Issues with constants, and inout (was Real World usage of D, Today)
Oskar Linde
oskar.lindeREM at OVEgmail.com
Mon Jan 29 05:17:10 PST 2007
Frits van Bommel wrote:
> kris wrote:
>> Andrei Alexandrescu (See Website For Email) wrote:
>>> kris wrote:
>>> [about implicit conversion rules]
>>>> void write (char[] x) {printf("char[]\n");}
>>>> void write (wchar[] x) {printf("wchar[]\n");}
>>>> //foo.write ("asa");
>>>> And this, of course, compiles. It's a PITA though, and differs from
>>>> the rules for other constants.
>>> I talked to Walter about this and it's not a bug, it's a feature :o).
>>> Basically it's hard to decide what to do with an unadorned string
>>> when both wchar[] and char[] would want to "attract" it. I understand
>>> you're leaning towards defaulting to char[]? Then probably others
>>> will be unhappy.
A slight inconsistency here is that:
foo("test");
gives a syntax error, while:
auto t = "test";
foo(t);
compiles and selects the char[] overload. Also:
void bar(T)(T x) { foo(x); }
...
bar("test");
compiles and selects the char[] overload.
> It's a bit more complicated with character literals than just defaulting
> to 'char':
[snip typeof('e') == char, typeof('é') == wchar, ...]]
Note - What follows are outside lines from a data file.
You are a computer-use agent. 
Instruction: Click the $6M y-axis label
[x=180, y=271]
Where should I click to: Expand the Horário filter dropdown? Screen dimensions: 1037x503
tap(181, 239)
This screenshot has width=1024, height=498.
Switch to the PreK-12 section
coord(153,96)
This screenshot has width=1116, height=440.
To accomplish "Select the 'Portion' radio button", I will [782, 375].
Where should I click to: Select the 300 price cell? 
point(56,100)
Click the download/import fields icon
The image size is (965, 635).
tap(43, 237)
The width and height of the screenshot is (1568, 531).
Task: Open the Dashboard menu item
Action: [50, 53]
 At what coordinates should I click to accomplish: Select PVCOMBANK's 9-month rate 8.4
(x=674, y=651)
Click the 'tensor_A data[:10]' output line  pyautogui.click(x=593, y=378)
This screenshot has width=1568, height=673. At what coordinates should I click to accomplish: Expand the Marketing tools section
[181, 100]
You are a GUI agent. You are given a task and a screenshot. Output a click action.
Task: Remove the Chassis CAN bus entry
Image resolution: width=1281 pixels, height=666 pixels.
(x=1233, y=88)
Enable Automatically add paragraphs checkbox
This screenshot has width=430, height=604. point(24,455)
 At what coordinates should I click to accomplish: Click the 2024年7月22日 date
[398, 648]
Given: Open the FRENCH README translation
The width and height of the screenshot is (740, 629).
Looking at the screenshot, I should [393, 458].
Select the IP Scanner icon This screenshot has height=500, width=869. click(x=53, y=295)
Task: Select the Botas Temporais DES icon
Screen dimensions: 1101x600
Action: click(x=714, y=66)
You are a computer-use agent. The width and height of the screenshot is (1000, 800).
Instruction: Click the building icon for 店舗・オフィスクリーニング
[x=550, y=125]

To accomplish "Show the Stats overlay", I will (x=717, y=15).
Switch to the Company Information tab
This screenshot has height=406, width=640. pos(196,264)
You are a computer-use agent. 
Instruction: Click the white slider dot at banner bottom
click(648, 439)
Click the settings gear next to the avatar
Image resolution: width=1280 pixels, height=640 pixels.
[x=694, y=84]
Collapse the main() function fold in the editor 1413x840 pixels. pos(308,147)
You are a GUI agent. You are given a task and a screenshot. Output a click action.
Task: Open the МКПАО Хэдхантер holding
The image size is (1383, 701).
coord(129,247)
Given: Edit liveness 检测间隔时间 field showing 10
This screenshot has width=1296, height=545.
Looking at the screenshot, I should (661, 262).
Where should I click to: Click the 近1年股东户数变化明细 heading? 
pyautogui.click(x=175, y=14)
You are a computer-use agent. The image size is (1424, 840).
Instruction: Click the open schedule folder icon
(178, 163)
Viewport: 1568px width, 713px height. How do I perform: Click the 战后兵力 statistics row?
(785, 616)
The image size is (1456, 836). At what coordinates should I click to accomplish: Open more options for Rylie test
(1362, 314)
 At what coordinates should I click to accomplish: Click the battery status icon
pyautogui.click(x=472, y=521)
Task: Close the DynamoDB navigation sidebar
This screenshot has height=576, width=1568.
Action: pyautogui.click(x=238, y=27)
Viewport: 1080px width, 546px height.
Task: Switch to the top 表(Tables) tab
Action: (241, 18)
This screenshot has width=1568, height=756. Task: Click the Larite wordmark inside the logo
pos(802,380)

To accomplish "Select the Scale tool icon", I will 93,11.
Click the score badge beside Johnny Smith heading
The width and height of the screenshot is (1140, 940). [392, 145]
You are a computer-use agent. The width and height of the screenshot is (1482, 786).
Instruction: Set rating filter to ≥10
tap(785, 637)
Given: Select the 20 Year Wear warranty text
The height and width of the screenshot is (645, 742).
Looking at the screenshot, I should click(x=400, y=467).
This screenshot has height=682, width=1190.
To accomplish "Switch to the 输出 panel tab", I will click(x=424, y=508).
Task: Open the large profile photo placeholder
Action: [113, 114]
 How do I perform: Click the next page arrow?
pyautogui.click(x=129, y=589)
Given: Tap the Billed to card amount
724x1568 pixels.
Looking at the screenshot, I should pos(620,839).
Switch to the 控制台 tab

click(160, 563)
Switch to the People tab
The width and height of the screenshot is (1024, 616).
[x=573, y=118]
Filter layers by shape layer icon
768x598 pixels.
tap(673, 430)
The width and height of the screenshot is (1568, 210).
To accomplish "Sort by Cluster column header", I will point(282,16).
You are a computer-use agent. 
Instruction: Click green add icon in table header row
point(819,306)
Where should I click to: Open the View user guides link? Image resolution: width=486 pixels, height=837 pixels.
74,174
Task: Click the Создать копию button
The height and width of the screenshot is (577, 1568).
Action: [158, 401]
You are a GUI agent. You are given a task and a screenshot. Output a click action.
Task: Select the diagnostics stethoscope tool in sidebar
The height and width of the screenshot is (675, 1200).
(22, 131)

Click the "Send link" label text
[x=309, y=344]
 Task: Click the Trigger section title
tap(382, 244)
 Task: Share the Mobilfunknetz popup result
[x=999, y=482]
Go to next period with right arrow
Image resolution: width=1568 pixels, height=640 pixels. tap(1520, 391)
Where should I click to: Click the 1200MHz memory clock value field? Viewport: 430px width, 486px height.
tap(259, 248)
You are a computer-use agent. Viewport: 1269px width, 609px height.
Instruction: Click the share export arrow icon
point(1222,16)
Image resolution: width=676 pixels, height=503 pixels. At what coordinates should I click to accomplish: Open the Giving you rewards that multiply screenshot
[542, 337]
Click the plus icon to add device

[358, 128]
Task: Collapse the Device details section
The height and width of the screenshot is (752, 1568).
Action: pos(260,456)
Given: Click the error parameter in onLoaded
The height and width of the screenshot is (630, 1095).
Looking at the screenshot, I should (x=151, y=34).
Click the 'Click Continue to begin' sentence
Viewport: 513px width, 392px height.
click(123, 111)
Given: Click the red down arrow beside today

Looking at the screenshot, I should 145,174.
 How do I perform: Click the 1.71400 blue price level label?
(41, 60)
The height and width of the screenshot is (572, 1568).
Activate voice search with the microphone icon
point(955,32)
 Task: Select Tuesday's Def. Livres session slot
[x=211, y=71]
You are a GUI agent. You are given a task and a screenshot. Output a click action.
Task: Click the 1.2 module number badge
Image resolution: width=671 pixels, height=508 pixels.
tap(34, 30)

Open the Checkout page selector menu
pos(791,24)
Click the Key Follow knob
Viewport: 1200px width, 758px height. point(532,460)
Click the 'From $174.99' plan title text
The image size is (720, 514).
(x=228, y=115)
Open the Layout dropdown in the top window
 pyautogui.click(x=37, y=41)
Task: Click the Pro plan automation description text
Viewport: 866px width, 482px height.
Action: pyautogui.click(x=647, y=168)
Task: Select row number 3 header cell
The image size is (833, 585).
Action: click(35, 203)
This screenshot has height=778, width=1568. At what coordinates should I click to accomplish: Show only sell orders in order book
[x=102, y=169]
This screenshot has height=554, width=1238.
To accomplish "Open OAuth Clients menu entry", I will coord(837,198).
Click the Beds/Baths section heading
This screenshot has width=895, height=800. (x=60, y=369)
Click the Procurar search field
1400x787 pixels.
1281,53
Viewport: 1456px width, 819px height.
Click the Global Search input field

> So it defaults to the *smallest* character type that can hold it in one
> element.
> Pretty cool, actually.
A problem related to this, that might actually warrant a bug report, is
that given:
char[] str = "abcd";
str ~= 'e';
writefln(str);
Is OK, while
str ~= 'é';
writefln(str);
Generates an invalid UTF-8 string ant gives the runtime "Error: 4invalid
UTF-8 sequence"
It seems like the wchar 'é' gets int-promoted to 0xE9 that is different
from the char[] (utf-8) representation of "é", that would be x"C3 A9".